Representative images of H&E staining on day 10, 30, and 60 after the transplantation showing the integration between tissue and different mesh material. Histological examination confirmed the better integration of synthetic mesh prostheses into host environments as compared to Permacol. Arrows indicate blood vessels. By day 60, in PDO and PGA groups all tissues contacting and penetrating the prosthesis were abundantly vascularized, whereas in the Permacol group blood vessels were found only at peripheral sites with the highest degree of resorption. “М” denotes “Mesh material”. Scale bars are 100 μm.
The newly formed loose connective tissue was gradually replaced by dense irregular connective tissue. By day 60, in PDO and PGA groups all tissues contacting and penetrating the prosthesis were abundantly vascularized, whereas in the Permacol group blood vessels were found only at peripheral sites with the highest degree of resorption (Figure 3).

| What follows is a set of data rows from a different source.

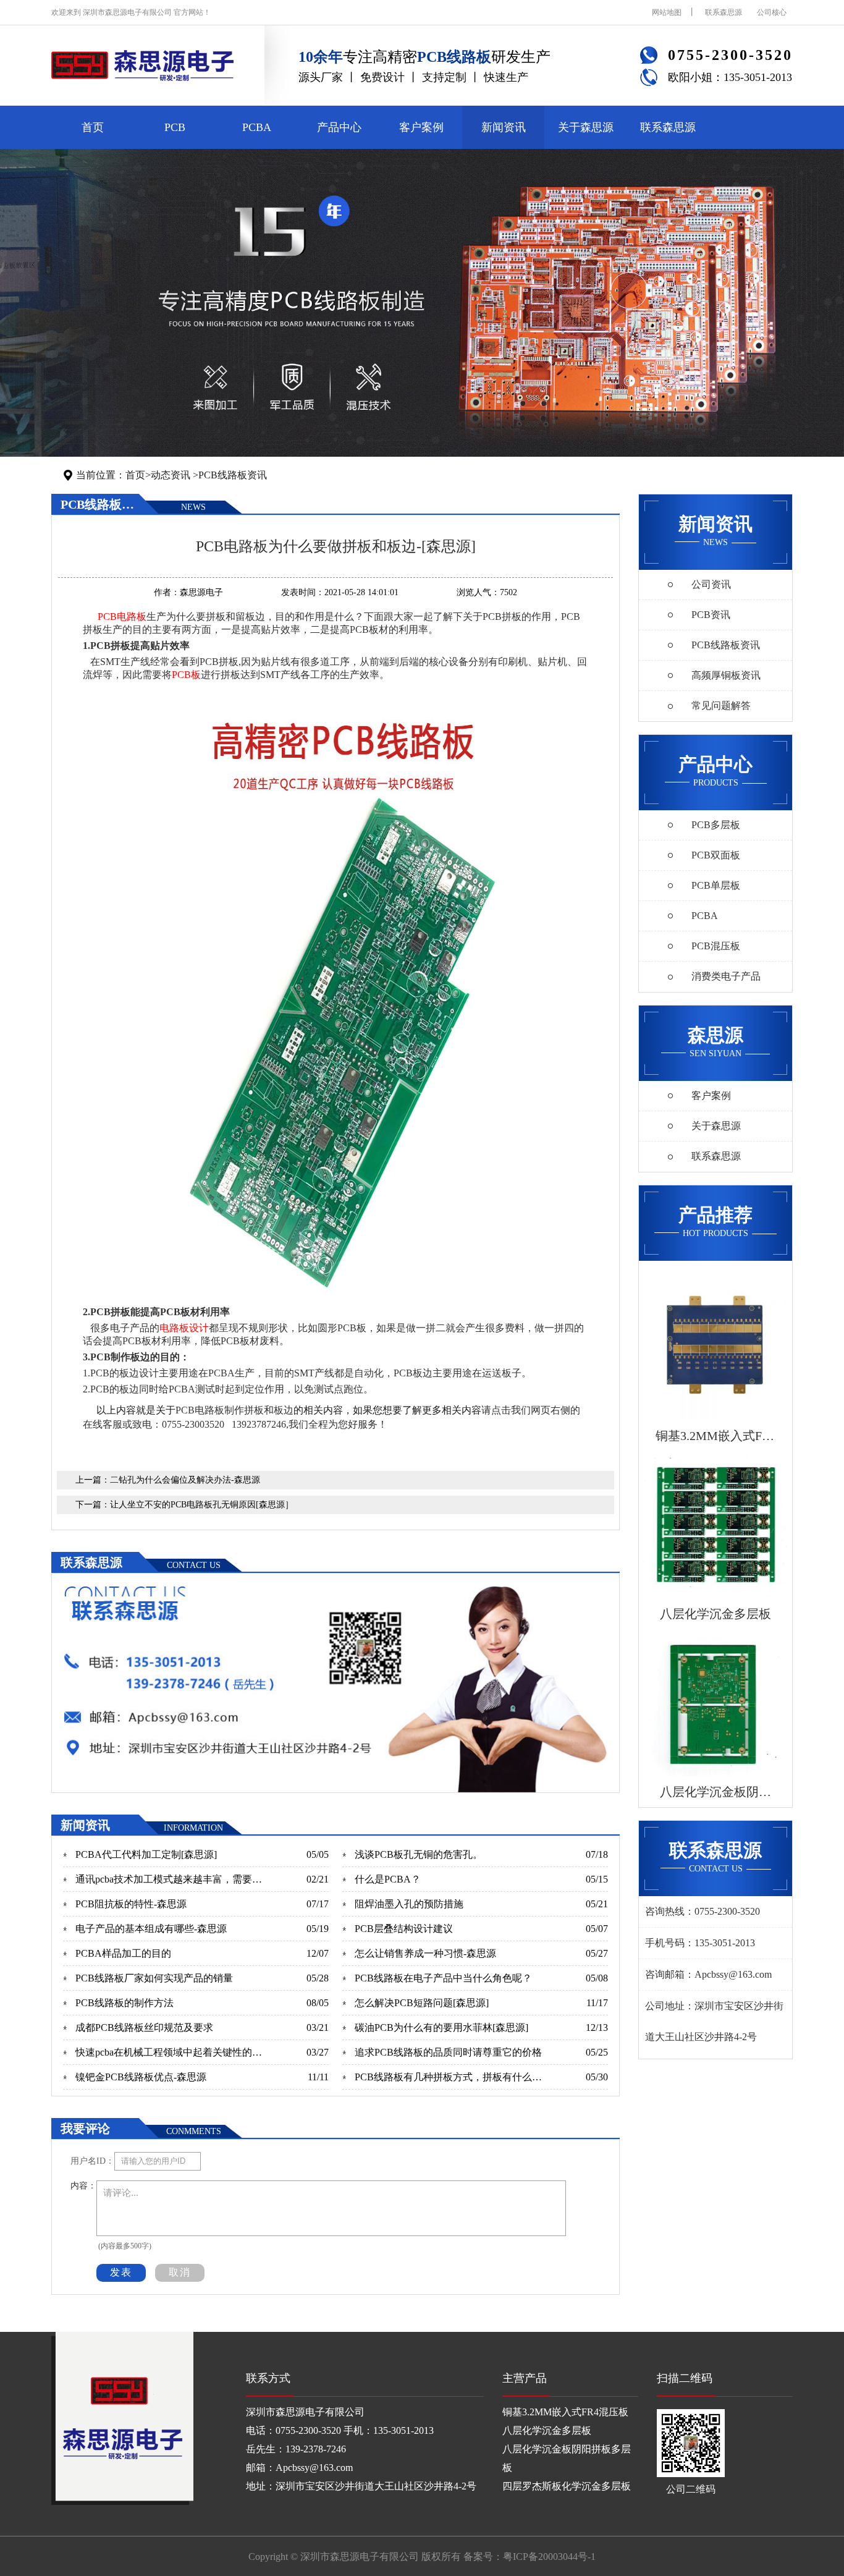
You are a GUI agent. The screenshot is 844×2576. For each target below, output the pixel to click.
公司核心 (772, 12)
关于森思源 (586, 127)
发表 (121, 2272)
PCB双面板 (715, 855)
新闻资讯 (503, 127)
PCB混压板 (715, 946)
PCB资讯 (710, 614)
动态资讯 (170, 475)
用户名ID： (92, 2161)
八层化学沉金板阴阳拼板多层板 (566, 2458)
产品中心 (339, 127)
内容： (83, 2185)
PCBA (256, 127)
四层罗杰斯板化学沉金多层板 (566, 2486)
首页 (93, 127)
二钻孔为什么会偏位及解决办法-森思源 (185, 1480)
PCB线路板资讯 (232, 475)
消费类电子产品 (726, 976)
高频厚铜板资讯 (726, 675)
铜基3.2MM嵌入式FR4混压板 (565, 2412)
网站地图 (667, 12)
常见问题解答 (721, 705)
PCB (174, 127)
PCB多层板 (715, 825)
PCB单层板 (715, 885)
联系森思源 (723, 12)
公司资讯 (711, 584)
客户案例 (421, 127)
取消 (180, 2272)
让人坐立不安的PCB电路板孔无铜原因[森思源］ (201, 1504)
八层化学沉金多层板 (546, 2430)
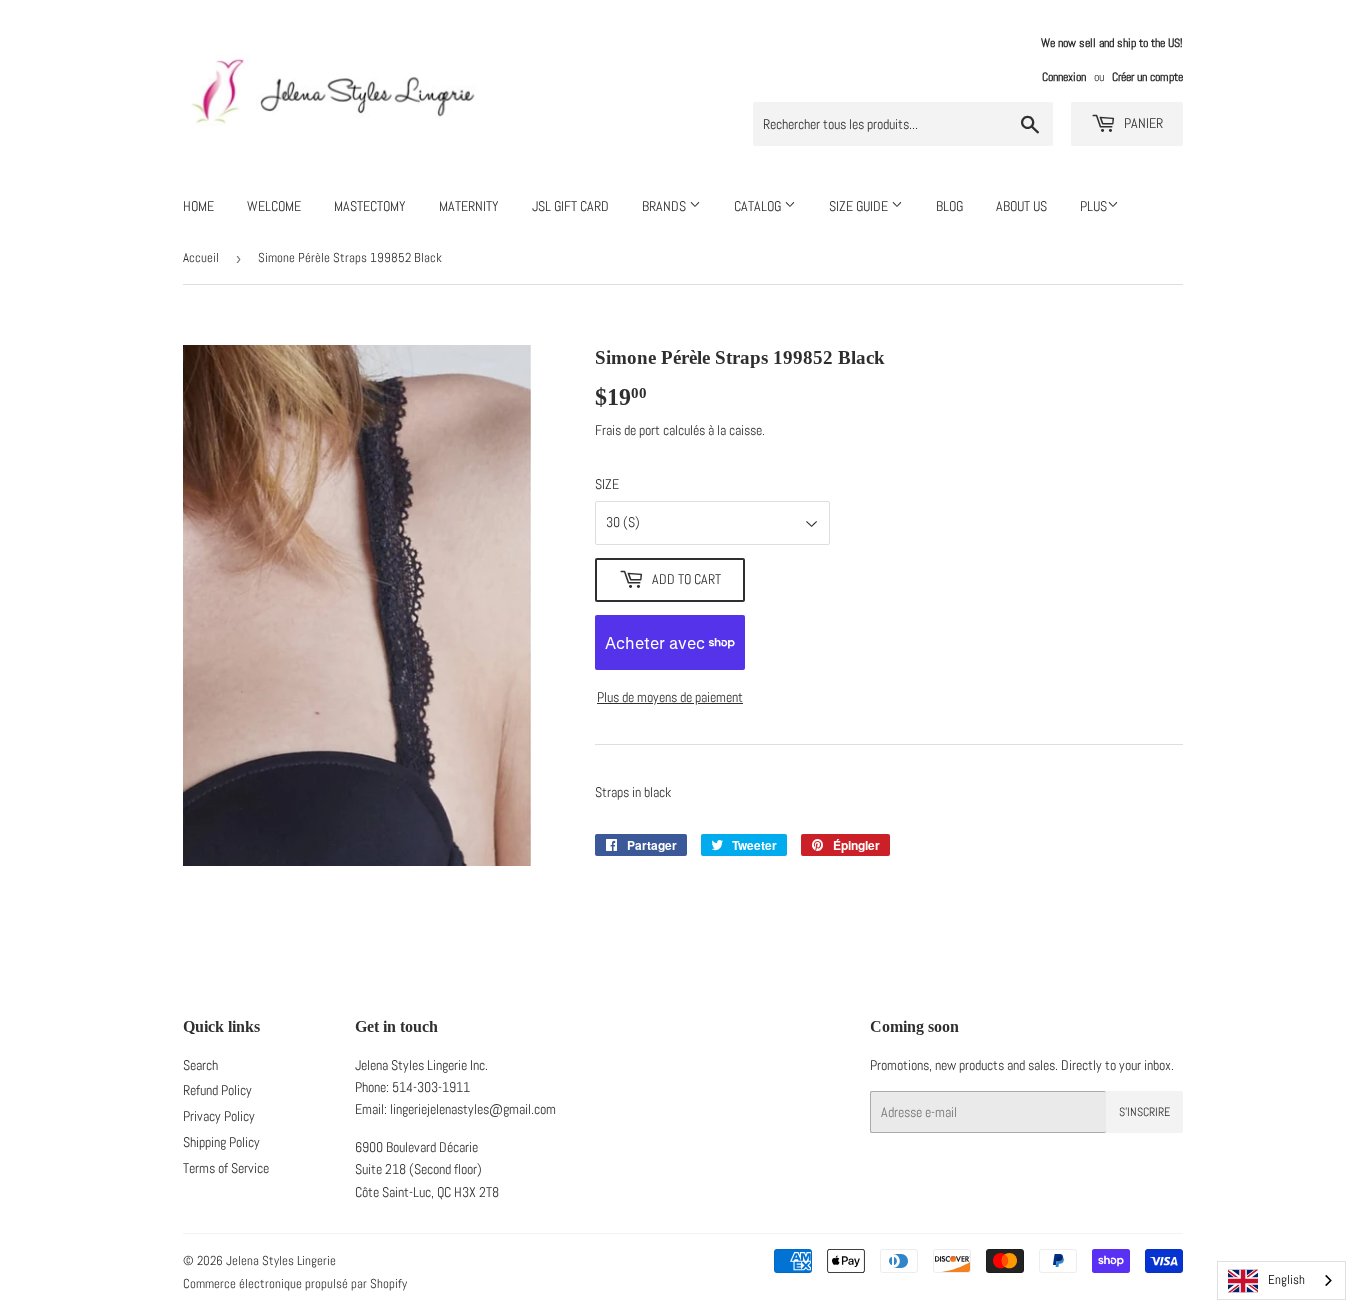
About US (1021, 206)
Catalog (759, 206)
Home (198, 206)
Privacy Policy (219, 1116)
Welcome (274, 206)
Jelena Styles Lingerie (281, 1260)
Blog (949, 206)
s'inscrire (1144, 1112)
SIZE (607, 484)
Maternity (469, 206)
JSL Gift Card (570, 206)
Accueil (201, 257)
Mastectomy (370, 206)
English (1286, 1279)
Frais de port (627, 430)
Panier (1142, 123)
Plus (1093, 206)
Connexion (1064, 77)
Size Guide (860, 206)
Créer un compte (1147, 77)
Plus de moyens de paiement (670, 697)
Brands (665, 206)
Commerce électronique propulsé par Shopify (295, 1283)
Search (200, 1065)
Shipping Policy (221, 1142)
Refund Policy (217, 1090)
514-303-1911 (431, 1087)
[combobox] (1281, 1280)
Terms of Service (226, 1168)
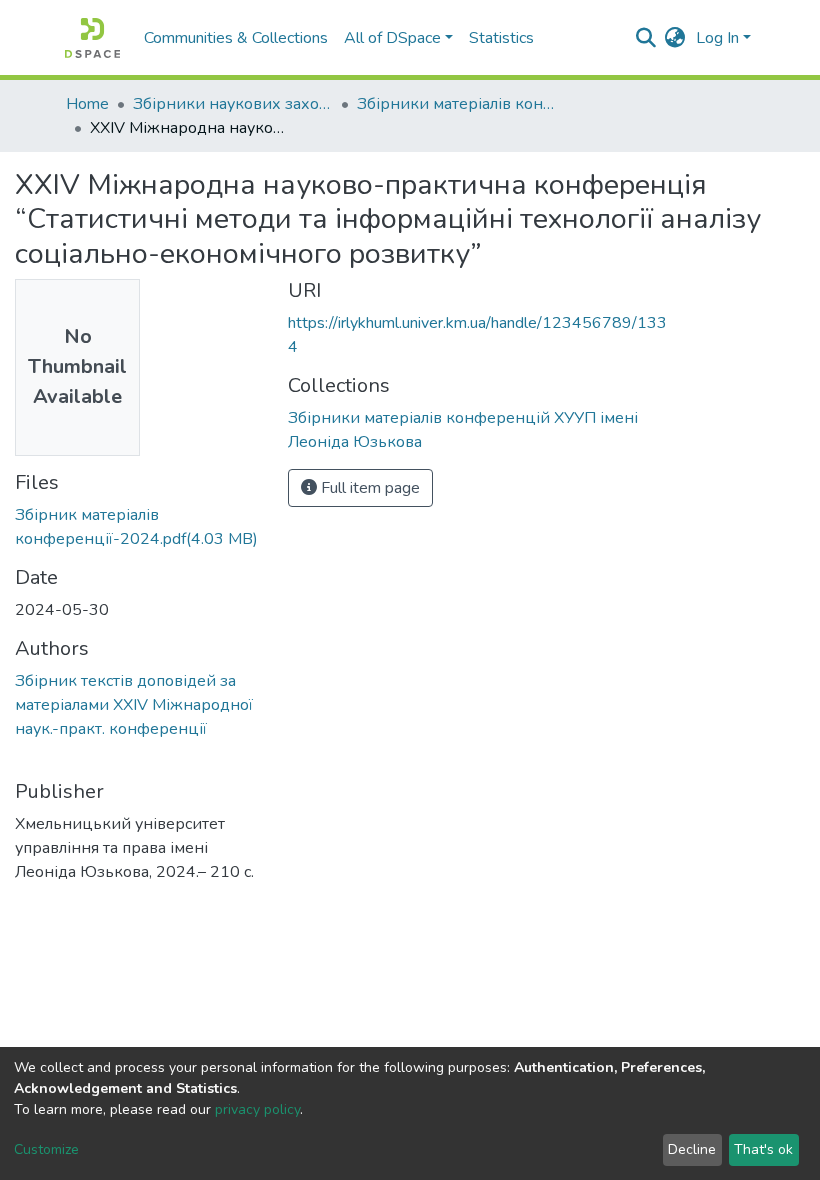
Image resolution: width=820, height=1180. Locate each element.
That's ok (763, 1149)
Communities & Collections (236, 38)
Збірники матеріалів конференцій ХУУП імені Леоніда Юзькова (457, 104)
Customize (46, 1149)
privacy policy (257, 1109)
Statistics (501, 38)
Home (87, 104)
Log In (717, 38)
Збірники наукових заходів (233, 104)
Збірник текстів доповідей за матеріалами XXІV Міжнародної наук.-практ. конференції (134, 705)
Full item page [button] (368, 488)
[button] (675, 38)
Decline (692, 1149)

Also, on day 60, troponin I+ cells located diffusely and αSMA+ cells predominantly confined to blood vessel walls were observed in all groups [Figure 4(a)].
Figure 4.
Peri‐implant tissue remodeling. Representative images of IHC staining on day 60 after transplantation showing the localization of smooth muscle actin (green), troponin I (green) and type I collagen (green) (a). Cell nuclei were stained with DAPI (blue). “М” denotes “Mesh material.” Scale bars are 50 μm. Relative expression levels of FGF2 and genes involved in extracellular matrix remodeling (b). Gene expression dynamics show that maximal rates of both production and remodeling of the matrix correspond to day 10, regardless of the type of prosthesis, but the PDO mesh transplantation is associated with accelerated maturation of the newly formed connective tissue. n = 6 per group at each time point. Values are expressed as average ± SD. * denotes significant difference (p < 0.05) between linked groups.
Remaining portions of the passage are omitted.